On Tue, Sep 8, 2020 at 3:46 PM 'Stanislas Polu' via Metamath <
[email protected]> wrote:
> I was expecting to find something along the very broad lines of:
>
> ```
> ( CCfld gsum { { 1 , A } , { 1 , B } , { 1 , C } } ) = ( ( CCfld gsum
> { { 1 , A } , { 1 , B } } ) + ( CCfld gsum { { 1 , C } } ) )
> ```
>
Well, in the first place the statement is false, and a bit not well typed.

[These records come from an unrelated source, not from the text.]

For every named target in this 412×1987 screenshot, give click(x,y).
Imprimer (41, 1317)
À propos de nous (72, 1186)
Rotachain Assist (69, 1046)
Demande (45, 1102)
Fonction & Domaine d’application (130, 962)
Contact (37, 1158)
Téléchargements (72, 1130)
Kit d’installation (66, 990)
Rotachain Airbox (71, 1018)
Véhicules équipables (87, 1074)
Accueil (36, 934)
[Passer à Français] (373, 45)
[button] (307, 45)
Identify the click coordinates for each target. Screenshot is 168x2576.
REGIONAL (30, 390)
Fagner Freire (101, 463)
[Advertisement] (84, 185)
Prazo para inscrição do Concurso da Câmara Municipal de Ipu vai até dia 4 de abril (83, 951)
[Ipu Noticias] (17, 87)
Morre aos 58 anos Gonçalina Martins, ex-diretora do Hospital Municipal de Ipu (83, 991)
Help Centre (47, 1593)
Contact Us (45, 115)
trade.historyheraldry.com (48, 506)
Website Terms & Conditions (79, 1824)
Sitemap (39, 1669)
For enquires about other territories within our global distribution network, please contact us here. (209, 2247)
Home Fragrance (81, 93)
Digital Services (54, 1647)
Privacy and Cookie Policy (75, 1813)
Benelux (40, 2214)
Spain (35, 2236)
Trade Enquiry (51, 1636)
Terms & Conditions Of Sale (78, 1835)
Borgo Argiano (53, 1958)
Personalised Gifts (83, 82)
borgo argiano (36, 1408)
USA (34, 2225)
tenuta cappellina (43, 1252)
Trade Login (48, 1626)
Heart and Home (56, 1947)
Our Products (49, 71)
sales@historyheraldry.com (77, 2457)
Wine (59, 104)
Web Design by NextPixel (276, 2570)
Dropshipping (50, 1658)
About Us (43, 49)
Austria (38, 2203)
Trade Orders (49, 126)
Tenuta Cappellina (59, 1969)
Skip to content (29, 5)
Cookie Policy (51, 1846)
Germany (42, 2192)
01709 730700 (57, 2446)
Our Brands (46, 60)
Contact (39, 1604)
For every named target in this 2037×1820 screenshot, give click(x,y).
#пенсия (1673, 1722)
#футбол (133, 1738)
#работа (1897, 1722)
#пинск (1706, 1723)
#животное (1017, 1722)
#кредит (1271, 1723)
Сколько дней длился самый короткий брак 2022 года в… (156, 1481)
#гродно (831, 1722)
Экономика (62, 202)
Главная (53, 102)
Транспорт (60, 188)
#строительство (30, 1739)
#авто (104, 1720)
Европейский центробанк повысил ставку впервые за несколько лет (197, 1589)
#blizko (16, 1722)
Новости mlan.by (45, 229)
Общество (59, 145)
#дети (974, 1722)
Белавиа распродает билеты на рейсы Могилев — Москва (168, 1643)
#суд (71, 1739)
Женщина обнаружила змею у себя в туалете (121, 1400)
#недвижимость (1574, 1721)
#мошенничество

The right argument of gsum is a finitely supported function, which is a set
of ordered pairs, which means (1) you should use <. 1 , A >. for the
points, and (2) the domain values should be distinct or it's not a
function; that is, instead of { <. 1 , A >. , <. 1 , B >. , <. 1 , C >. }
you should have { <. 1 , A >. , <. 2 , B >. , <. 3 , C >. }.The easiest way
to construct finite functions on integers like this is using df-word, as in
<" A B C ">, and the relevant lemmas for manipulating such expressions are
gsumws1 and gsumccat, also specialized to gsumccatsn and gsumws2 (it might
be good to fill out the matrix here and prove gsumwsN for n = 3..8).